Excerpted data below:

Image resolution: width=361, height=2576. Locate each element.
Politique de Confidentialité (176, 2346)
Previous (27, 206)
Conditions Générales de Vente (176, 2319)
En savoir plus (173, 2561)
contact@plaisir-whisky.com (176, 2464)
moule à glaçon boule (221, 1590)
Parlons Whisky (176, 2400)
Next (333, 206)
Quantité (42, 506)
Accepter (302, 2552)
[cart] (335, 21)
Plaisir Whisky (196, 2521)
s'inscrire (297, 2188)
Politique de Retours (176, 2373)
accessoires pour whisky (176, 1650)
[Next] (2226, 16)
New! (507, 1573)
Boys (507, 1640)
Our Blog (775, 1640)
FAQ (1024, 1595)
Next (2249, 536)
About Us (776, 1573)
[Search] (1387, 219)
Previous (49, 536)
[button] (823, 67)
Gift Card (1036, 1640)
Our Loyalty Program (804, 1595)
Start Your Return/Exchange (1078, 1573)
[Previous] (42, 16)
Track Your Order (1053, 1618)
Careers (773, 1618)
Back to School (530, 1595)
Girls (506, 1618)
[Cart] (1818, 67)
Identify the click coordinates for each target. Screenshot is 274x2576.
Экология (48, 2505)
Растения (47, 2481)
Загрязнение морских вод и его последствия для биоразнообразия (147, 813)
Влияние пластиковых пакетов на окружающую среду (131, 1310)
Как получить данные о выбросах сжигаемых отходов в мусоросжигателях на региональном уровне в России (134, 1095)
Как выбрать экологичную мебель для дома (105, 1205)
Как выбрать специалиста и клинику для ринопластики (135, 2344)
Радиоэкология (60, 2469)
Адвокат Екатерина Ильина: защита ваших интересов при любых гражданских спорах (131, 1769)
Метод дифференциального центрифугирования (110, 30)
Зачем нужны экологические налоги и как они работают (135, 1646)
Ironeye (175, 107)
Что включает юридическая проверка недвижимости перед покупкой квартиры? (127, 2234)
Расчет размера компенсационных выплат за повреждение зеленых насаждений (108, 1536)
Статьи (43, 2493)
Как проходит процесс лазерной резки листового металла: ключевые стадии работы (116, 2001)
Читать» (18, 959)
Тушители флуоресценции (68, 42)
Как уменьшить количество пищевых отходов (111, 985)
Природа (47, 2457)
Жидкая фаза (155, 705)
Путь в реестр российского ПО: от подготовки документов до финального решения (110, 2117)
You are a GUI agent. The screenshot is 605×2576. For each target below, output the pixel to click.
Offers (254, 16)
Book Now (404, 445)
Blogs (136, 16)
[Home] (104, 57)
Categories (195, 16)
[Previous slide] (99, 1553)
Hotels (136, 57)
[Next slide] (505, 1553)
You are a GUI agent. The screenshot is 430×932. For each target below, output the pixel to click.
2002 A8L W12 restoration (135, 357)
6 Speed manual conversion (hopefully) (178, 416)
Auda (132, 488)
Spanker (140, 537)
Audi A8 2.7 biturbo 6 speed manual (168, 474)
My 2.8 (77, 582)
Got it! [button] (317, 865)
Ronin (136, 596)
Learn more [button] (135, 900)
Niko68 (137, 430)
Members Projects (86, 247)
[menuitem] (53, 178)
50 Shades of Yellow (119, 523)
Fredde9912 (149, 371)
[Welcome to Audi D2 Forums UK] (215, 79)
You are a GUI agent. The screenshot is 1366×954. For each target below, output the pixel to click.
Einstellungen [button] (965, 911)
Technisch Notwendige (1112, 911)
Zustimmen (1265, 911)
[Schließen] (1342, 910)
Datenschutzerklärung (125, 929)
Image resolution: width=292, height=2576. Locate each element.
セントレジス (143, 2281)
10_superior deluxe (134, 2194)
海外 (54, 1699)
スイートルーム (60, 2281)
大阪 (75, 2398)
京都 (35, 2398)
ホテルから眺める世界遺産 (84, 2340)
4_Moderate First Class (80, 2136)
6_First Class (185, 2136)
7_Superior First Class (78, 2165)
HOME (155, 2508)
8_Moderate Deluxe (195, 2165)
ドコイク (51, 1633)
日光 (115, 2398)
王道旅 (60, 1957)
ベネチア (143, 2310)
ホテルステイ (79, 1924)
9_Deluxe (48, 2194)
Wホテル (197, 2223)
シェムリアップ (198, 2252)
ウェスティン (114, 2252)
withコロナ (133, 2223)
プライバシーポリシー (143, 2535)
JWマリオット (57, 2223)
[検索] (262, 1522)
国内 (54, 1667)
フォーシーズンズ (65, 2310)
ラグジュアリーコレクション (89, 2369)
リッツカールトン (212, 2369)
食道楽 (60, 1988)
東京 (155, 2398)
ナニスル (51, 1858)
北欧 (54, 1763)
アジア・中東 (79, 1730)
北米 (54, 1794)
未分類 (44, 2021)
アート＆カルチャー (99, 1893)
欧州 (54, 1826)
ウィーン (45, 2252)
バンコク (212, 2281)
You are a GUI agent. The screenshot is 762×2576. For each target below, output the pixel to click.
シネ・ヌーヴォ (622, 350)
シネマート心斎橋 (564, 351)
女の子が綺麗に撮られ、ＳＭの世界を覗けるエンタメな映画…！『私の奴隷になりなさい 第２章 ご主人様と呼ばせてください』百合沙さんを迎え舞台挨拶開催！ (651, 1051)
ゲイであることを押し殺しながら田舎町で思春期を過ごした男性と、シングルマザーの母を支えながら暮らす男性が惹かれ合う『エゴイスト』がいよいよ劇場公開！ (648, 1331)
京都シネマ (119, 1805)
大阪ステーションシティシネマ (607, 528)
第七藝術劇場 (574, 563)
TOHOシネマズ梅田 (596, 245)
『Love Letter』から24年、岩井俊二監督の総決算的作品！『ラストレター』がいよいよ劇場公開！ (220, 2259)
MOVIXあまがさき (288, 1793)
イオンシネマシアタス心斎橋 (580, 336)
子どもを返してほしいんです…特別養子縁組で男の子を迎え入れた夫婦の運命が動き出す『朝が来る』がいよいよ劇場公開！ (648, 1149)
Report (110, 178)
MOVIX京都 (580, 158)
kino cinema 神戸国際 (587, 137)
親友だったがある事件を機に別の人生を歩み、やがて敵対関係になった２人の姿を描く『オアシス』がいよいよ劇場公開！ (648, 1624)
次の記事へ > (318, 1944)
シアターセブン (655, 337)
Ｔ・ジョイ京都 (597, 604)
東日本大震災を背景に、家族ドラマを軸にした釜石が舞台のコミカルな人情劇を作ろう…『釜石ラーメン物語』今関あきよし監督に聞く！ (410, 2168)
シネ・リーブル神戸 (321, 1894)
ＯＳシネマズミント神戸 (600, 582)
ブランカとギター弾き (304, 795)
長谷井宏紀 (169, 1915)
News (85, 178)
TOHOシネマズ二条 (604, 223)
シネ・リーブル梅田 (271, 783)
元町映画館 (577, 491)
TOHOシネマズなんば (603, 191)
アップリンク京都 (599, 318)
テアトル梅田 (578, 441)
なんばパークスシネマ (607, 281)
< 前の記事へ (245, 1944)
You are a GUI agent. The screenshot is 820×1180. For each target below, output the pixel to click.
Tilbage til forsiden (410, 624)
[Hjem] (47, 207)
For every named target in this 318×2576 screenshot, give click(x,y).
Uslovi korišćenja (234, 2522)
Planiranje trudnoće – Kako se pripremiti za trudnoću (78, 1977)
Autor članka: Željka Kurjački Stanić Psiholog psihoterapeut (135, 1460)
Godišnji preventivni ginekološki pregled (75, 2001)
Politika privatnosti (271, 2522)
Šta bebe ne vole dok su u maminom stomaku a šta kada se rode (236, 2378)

End of Excerpted data.

Each line holding "resolution" should be copied from the material above.

Written response -
Image resolution: width=361, height=2576. Locate each element.
Image resolution: width=292, height=2576. Locate each element.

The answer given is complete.